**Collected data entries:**
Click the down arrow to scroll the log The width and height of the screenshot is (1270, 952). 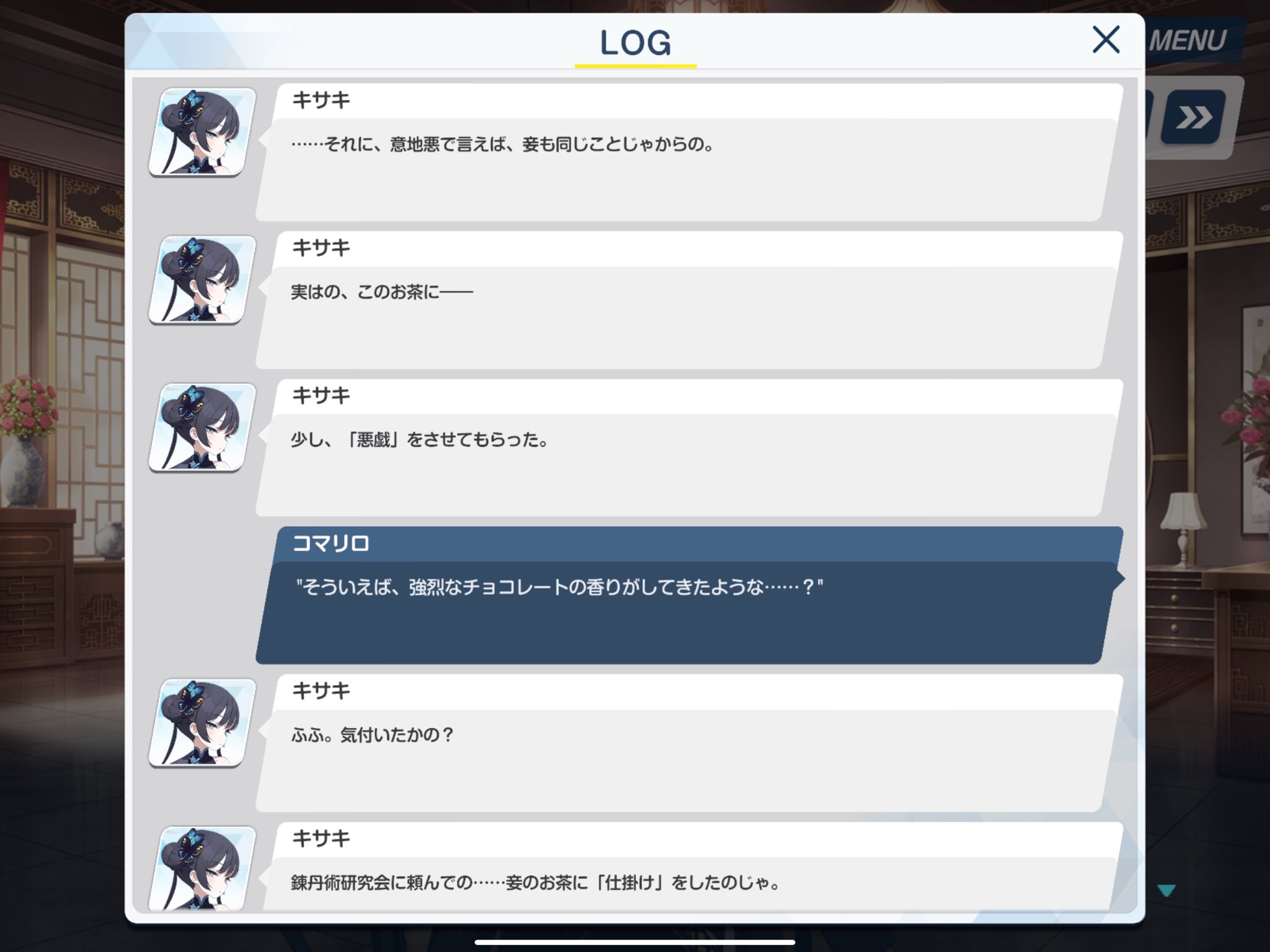[1166, 891]
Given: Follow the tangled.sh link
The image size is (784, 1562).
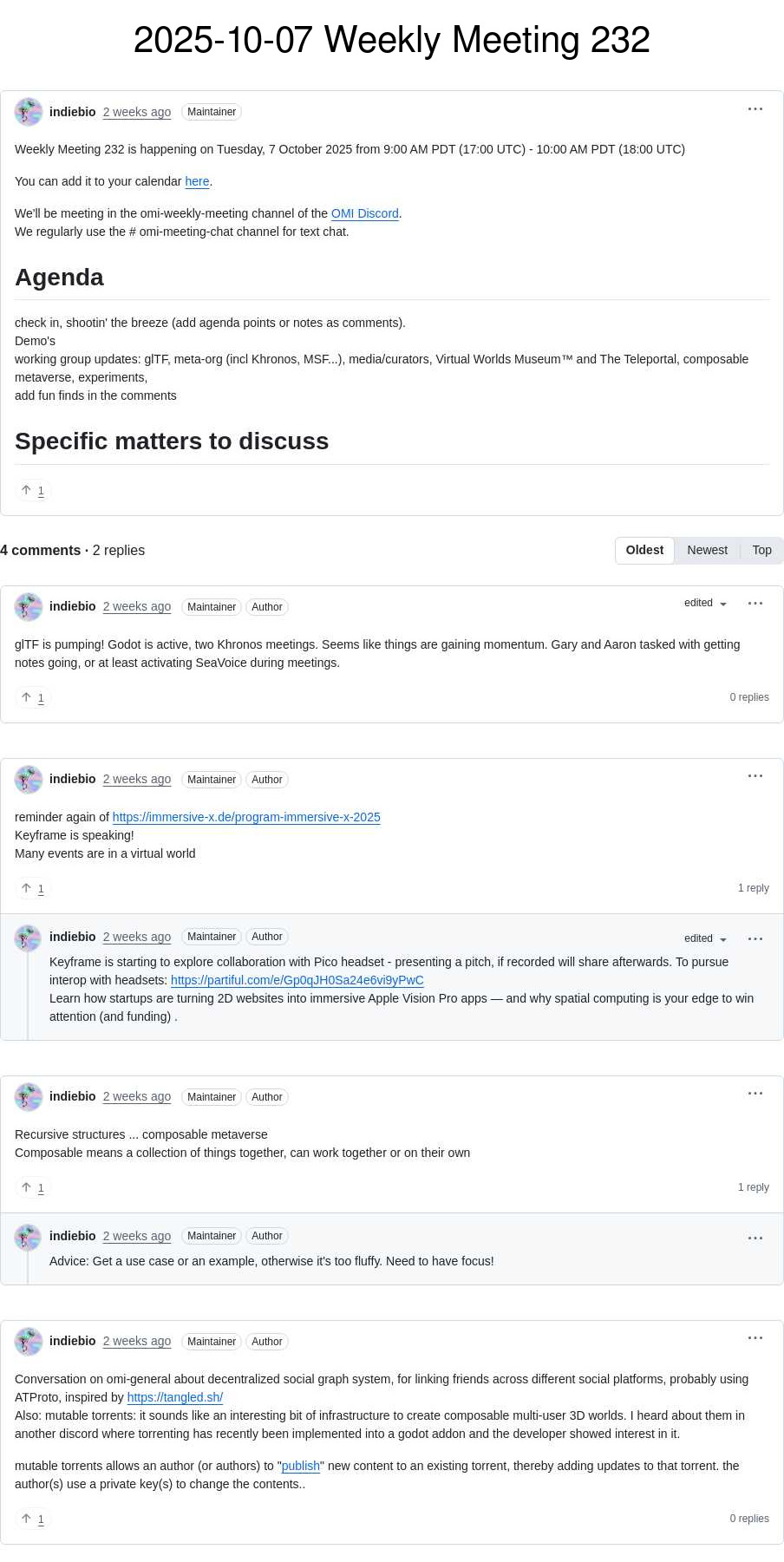Looking at the screenshot, I should [174, 1397].
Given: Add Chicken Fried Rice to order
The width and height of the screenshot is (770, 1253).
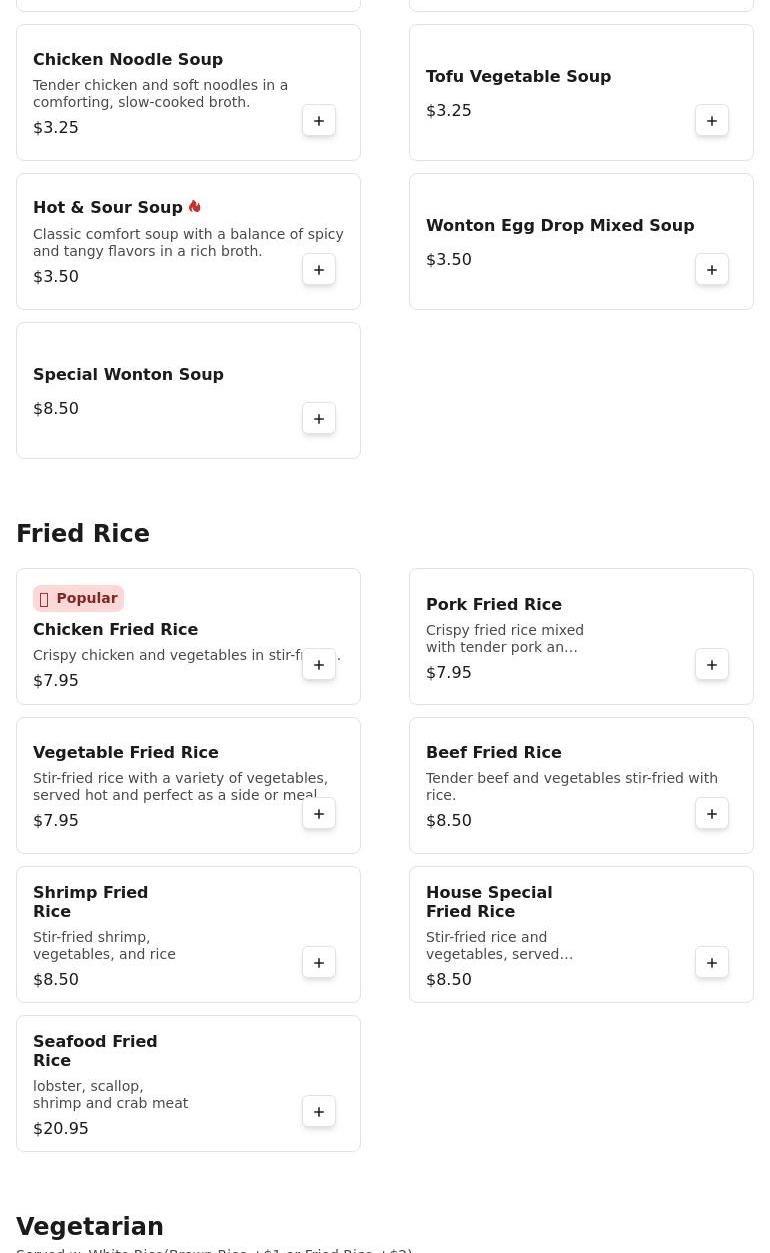Looking at the screenshot, I should coord(319,665).
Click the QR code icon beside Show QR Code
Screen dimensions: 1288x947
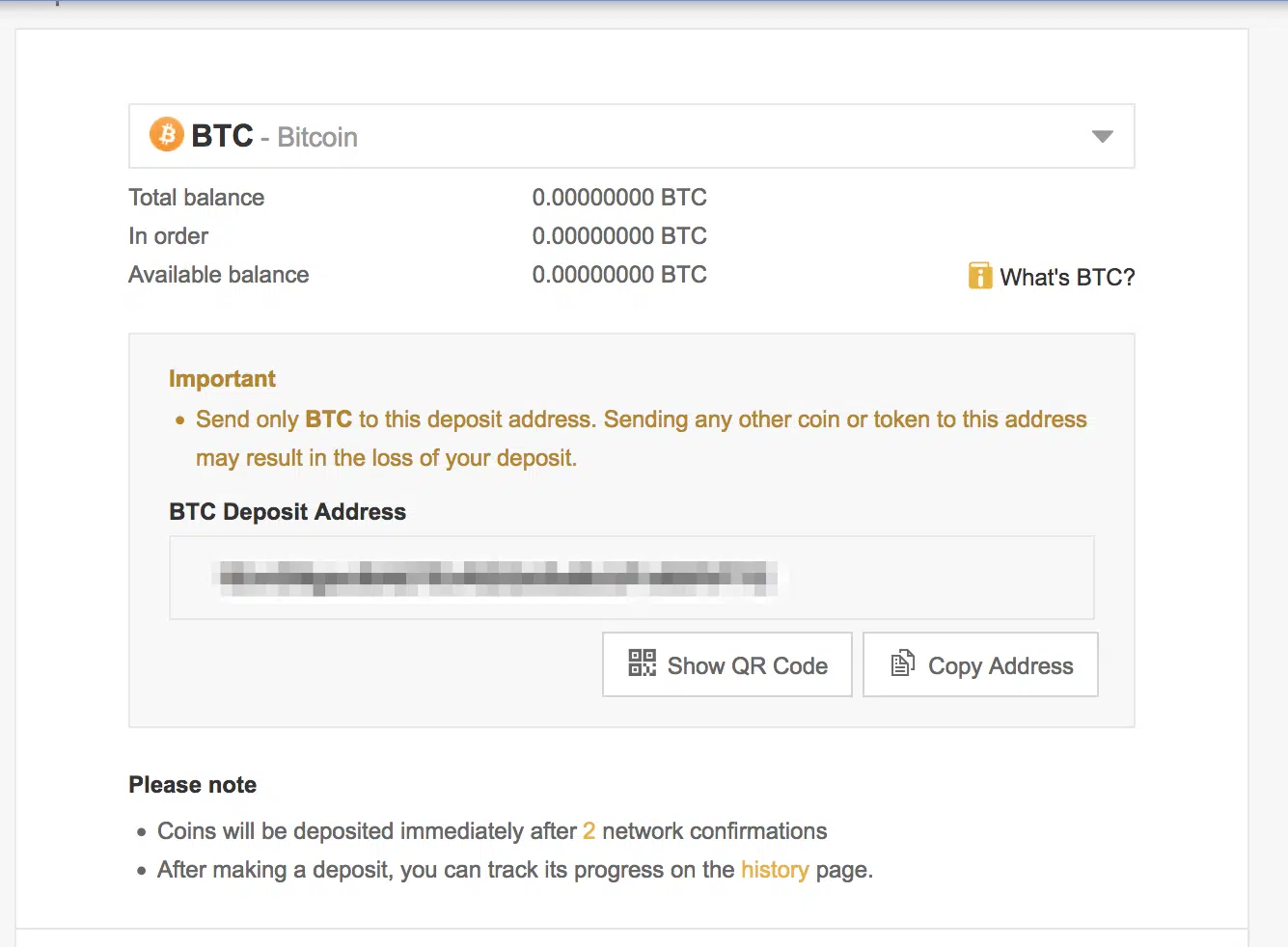641,663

**WHAT TO DO:** Pick out and copy the lines of the entries that hold the string "Given".

**RESPONSE TO THIS TASK:**
Given: Follow the tangled.sh link
Given: Add Chicken Fried Rice to order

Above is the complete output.